*PROMPT*. Write out every line of the material exactly as it appears.
:::::
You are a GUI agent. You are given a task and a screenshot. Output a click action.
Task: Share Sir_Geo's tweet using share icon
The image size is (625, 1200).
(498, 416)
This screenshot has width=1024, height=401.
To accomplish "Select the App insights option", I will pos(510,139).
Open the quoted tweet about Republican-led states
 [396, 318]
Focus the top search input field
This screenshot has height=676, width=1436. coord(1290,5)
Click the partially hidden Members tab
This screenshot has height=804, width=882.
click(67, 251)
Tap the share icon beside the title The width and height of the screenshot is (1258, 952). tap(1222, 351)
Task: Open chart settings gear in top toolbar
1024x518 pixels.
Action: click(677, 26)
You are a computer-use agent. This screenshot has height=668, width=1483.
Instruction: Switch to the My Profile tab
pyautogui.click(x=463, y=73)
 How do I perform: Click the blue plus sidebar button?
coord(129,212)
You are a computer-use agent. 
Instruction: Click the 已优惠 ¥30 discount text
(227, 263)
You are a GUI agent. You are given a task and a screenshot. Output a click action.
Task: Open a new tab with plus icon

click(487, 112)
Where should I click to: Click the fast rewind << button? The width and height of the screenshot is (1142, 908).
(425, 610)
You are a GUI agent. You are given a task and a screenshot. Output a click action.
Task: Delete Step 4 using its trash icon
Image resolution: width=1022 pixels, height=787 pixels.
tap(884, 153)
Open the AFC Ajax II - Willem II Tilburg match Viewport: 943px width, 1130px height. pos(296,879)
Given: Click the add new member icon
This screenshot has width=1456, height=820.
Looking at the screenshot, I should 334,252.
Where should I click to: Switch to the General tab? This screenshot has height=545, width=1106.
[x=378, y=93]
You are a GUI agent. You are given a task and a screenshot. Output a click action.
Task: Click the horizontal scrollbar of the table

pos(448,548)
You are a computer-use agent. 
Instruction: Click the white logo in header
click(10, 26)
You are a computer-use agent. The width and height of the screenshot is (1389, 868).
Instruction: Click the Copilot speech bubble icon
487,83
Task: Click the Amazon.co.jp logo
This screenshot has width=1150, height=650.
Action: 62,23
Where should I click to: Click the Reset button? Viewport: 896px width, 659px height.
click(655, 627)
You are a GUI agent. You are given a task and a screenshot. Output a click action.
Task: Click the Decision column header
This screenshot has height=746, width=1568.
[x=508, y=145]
:::::
*RESULT*.
You are a GUI agent. You are given a task and a screenshot. Output a click action.
Task: Share Sir_Geo's tweet using share icon
The image size is (625, 1200).
(498, 416)
This screenshot has width=1024, height=401.
To accomplish "Select the App insights option", I will pos(510,139).
Open the quoted tweet about Republican-led states
 [396, 318]
Focus the top search input field
This screenshot has height=676, width=1436. coord(1290,5)
Click the partially hidden Members tab
This screenshot has height=804, width=882.
click(67, 251)
Tap the share icon beside the title The width and height of the screenshot is (1258, 952). tap(1222, 351)
Task: Open chart settings gear in top toolbar
1024x518 pixels.
Action: click(677, 26)
You are a computer-use agent. This screenshot has height=668, width=1483.
Instruction: Switch to the My Profile tab
pyautogui.click(x=463, y=73)
 How do I perform: Click the blue plus sidebar button?
coord(129,212)
You are a computer-use agent. 
Instruction: Click the 已优惠 ¥30 discount text
(227, 263)
You are a GUI agent. You are given a task and a screenshot. Output a click action.
Task: Open a new tab with plus icon

click(487, 112)
Where should I click to: Click the fast rewind << button? The width and height of the screenshot is (1142, 908).
(425, 610)
You are a GUI agent. You are given a task and a screenshot. Output a click action.
Task: Delete Step 4 using its trash icon
Image resolution: width=1022 pixels, height=787 pixels.
tap(884, 153)
Open the AFC Ajax II - Willem II Tilburg match Viewport: 943px width, 1130px height. pos(296,879)
Given: Click the add new member icon
This screenshot has width=1456, height=820.
Looking at the screenshot, I should 334,252.
Where should I click to: Switch to the General tab? This screenshot has height=545, width=1106.
[x=378, y=93]
You are a GUI agent. You are given a task and a screenshot. Output a click action.
Task: Click the horizontal scrollbar of the table

pos(448,548)
You are a computer-use agent. 
Instruction: Click the white logo in header
click(10, 26)
You are a computer-use agent. The width and height of the screenshot is (1389, 868).
Instruction: Click the Copilot speech bubble icon
487,83
Task: Click the Amazon.co.jp logo
This screenshot has width=1150, height=650.
Action: 62,23
Where should I click to: Click the Reset button? Viewport: 896px width, 659px height.
click(655, 627)
You are a GUI agent. You are given a task and a screenshot. Output a click action.
Task: Click the Decision column header
This screenshot has height=746, width=1568.
[x=508, y=145]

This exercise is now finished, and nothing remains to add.